Today’s tip in the Here to the New Year in Good Cheer challenge is to start thinking about 2016 the way you would a dear friend who is celebrating a big birthday.
What can you recall about the year that made it so spectacular or noteworthy or different? Where did you go? What did you do? Who did you meet? What products or experiences changed how you do things?
Here’s a template you can use to think about the highlights of your year. I’ll share some examples from my year to get you started. Since it’s a long list, I’ll start with half the list today and finish up tomorrow. Then on Friday I’ll provide you with a new (and different) template for Naming and Claiming what you want to create in 2017.
At the top, I’d love for you to give the year a name. Maybe it is the same one you started the year with or maybe it morphed into something else as the year progressed.
For me it was The Stretch Year. I ventured outside my comfort zone and made a couple of tv appearances, gave a few big presentations, invested in video equipment, and participated in coaching programs and challenges that stretched my vision of what’s possible.
Next, come up with six words to summarize the year. It will lend a laser like focus to the year. My six word summary for 2016 is “Leap and the net will appear.” If you don’t like six words, then change it to a theme song or a book or movie title. Just something that succinctly sums it up.
Where did you go in 2016? Recall the places you went, the people you met, and the way these experiences changed you.
I traveled a lot early in the year. I wanted to go to Red Mountain Resort in St. George, Utah, for years. I finally got there in February. Of course, I wanted to move there immediately and work at the resort. This could be why I didn’t dare go there right after I bought my house.
In April I traveled to Austin, Texas, to a magical meeting of Martha Beck coaches and wanted to move there as well and live among the creatives.
In June I went to another art town, Savannah, Georgia, where my niece graduated from SCAD. Yes, I wanted to move there, too – but only in the winter.
And in August we took a very quick trip to Colorado for a family wedding. You already know I wanted to move there because “the mountains are calling and I must go” whenever I get the chance.
Who is your Person of the Year? If you happen to know him or her, great. If not, that’s okay too. If you were inspired by several people, you can change this to People of the Year.
The Jake Arrieta bobble -head in my office and the stuffed Jake Arrieta plush toy I got for Christmas are sure give-aways as to my person of the year.
I embraced this Pilates-practicing pitcher for the Chicago Cubs as the poster guy for my How to Get Your Groove Back class because just a few years ago he almost gave up baseball for fear he had lost his groove. I figured if he could have such a phenomenal comeback, maybe I could too.
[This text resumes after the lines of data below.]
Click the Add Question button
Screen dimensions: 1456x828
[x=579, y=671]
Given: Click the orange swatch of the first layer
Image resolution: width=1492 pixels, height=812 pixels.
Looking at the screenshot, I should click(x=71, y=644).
It really helped boost my credibility with the group that the Cubs went on to win the World Series (so actually the whole team qualifies for People of the Year), proving that it is possible to get your groove back in a remarkable way.
I also have to give a shout out to Nicole at Zappos. She completely restored my faith in customer service. Bob ordered a pair of boots for me as a Christmas gift that I needed to exchange. Or course the pair I wanted to exchange them for were a wee bit more expensive. (Okay, $50 more.)
“Not to worry,” Nicole said, “You know what? I’m going to do an even exchange. This is my favorite part of my job. I get to make these decisions and I’ll send the new boots out tomorrow. Just send the other ones back within 14 days.” Happy Shoe Year, indeed!
What disrupted your life or changed life as you know it? For better or for worse, what forced you to do things differently? Hands down, Ruby O’Riley, the red lab puppy changed my life and disrupted my sleep patterns forever.
What were some of the biggest surprises of the year? These can be on a global level and a personal level. Did I mention the Cubs winning the World Series? Or the election?
On a personal level, running into 4 different people from my college years on 4 separate occasions in 4 different locations across the country and Canada was surprising. They reminded me of things I’d long forgotten and made me realize that even when I didn’t think I knew what I wanted to be when I grew up, the clues were there all along.
What were the biggest innovations or experiences that moved your life forward? What catapulted your career, your relationships, your health, or your finances to new heights?
My treadmill desk and standing desk continue to revolutionize the way I work. Creating a How to Get Your Groove Back Facebook group along facilitating the Get Stuff Done 1×31 and Here to the New Year in Good Cheer challenges forced me to learn technology on the fly. Nothing incites innovation more than publicly committing to do something.
The Gathering of Wayfinders conference in Austin and the Experience Product Masterclass I just completed changed my business model. Listening to TED talks and attending TEDx Naperville as well as participating in Brené Brown’s Daring Leadership and Leaders Rising courses kept me current on all kinds of topics.
They were also some of my biggest investments of time, money, and resources. Fortunately, they payed off in unexpected ways and unlikely connections.
What about you? What were your biggest investments? How did they pay off?
Epic failures are only epic if we don’t learn from them. What were some of yours?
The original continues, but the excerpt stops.